For the freshers, Coke Studio is a musical extravagance which has its origin in Brazil but the entire concept developed in Pakistan under Rohail Hyatt. The idea was to infuse music from diverse regions of Pakistan and provide them a common platform to showcase their talent. Top-notch is an adjective that comes to mind whenever I think of all the episodes I’ve watched. Yes, listening isn’t enough. If it’s CS, you better watch because there is so much to experience visually. The synchronization of lyrics and music isn’t something we, the hoi polloi, are often privy to. On a side note, the ignoramus among us (yes, Indians) can’t help but be amazed by the variety Pakistan has to offer in musical scenario; be it Sufi, western, devotional, tribal, folk or Qawwali.
So far, so good.
And then, Coke Studio decides to come to India courtesy MTV. As expected, we were thrilled – and still are – about the endless possibilities that lie ahead of it. The very first episode gave us a hint of how things will look like throughout the season. Seven performances took place in that segment which featured songs in 8 languages including Assamese, Bengali, Hindi, Marathi, Punjabi, Telugu, Tamil and Urdu. In simpler words, folk and regional music will get their long-awaited due but not without Bollywood’s crooning escorts.
To be very frank, the inaugural episode garnered mixed review. To be very, very frank, the reviews weren’t too positive. Many viewers expressed their utter disappointment with poor sound engineering and production as well as presentation (dull video panning). There were moments in the show when noise completely dominated fusion. House band were haphazard. Also looking at the chorus girls, what were they up to? What’s the point in having them seated there with no active contribution to a particular performance?
We can’t blame people for not liking CS (though they are more than 200,000 likes on CS’s Facebook homepage).

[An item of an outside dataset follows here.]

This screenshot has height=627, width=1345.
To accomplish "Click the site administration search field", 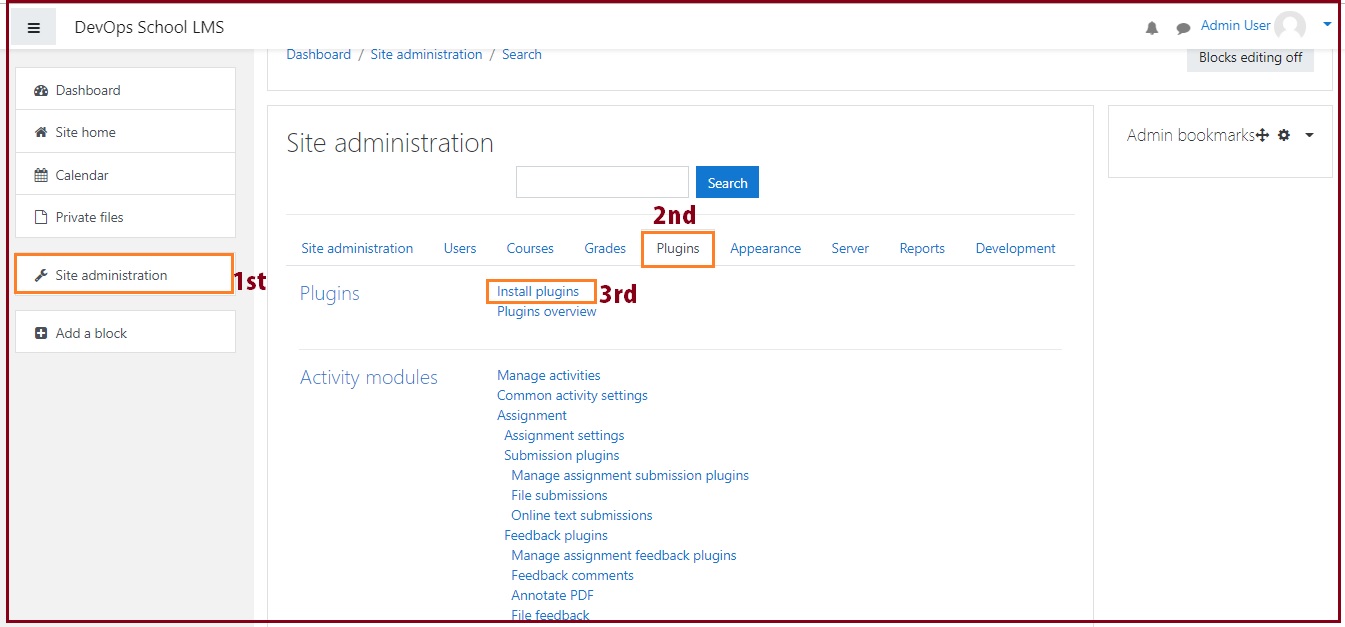I will coord(602,182).

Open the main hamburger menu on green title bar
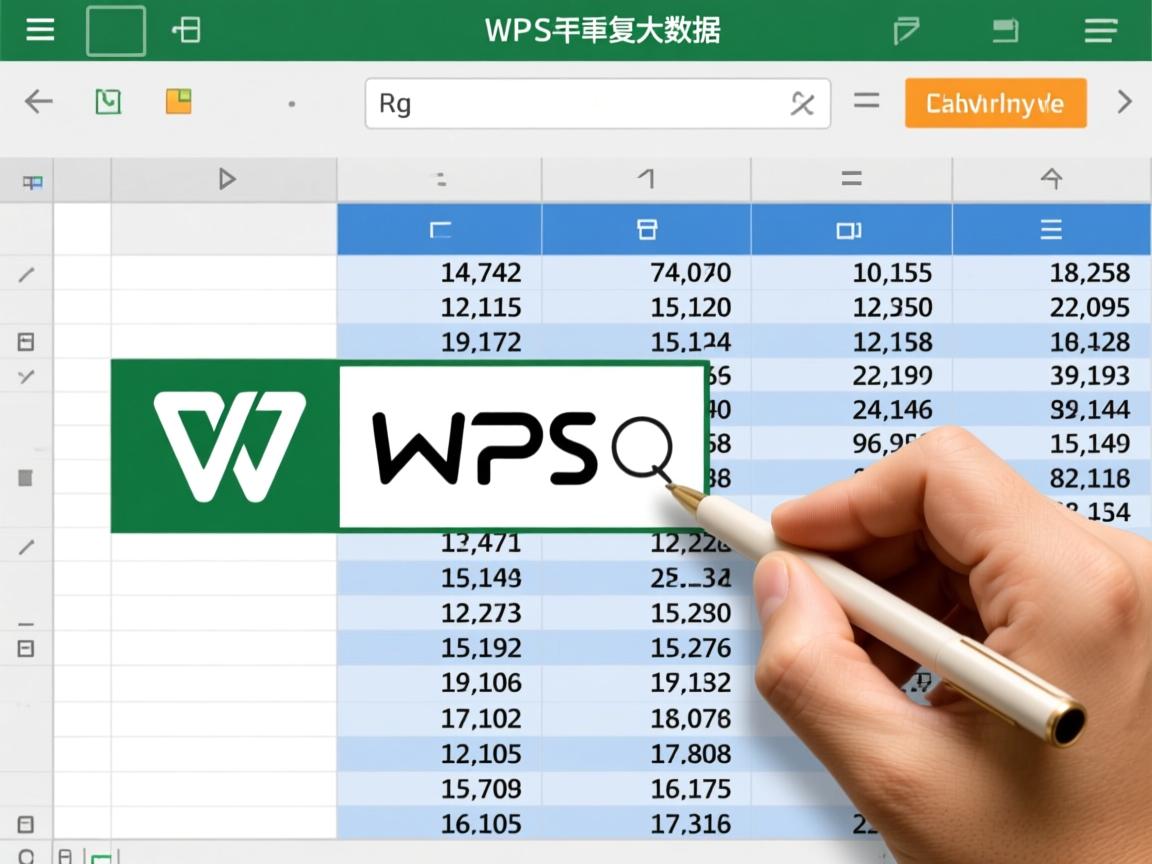(x=39, y=29)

It’s a personal choice but still dissing it without substantial sagacity is quite stupid. The very comparison with Pakistan’s CS makes the argument one-sided. After all, Pak’s CS has been around for three seasons now and is into its fourth year running whereas we are nascent and just one episode old. And we shouldn’t forget that Pak CS wasn’t a runaway hit either. It took time to gain momentum and with patience and precision, it did and how!
Personally, I feel negativity is good as it shall ensure improvisation. Also, we need to give Leslie Lewis credit for putting up a show in such a short notice, though on the down side, the unpreparedness was rather visible in patches in the first episode itself. But Coke Studio is all about evolution. It is like a musical journey through varied phases. And I am pretty confident they’ll pull this off.
Also, India being diverse and rich with umpteen languages, it is but obviously natural that all Indians won’t be able to comprehend every single song. For instance, a Punjabi is not expected to understand Tamil or Kannada per se and similarly a Manipuri or Naga from North-East may not have the knowledge of Marathi or Gujarati. And to be honest, those facing Coke Studio's language barrier must ask themselves whether they can discern their favorite English songs without online lyrics. Ergo, Coke Studio should provide translations from the regional languages to both English and Hindi on their home site.
Anyway for now, we need to sit back, give our consumeristic hypocrisy a break and relax to enjoy the show’s first season!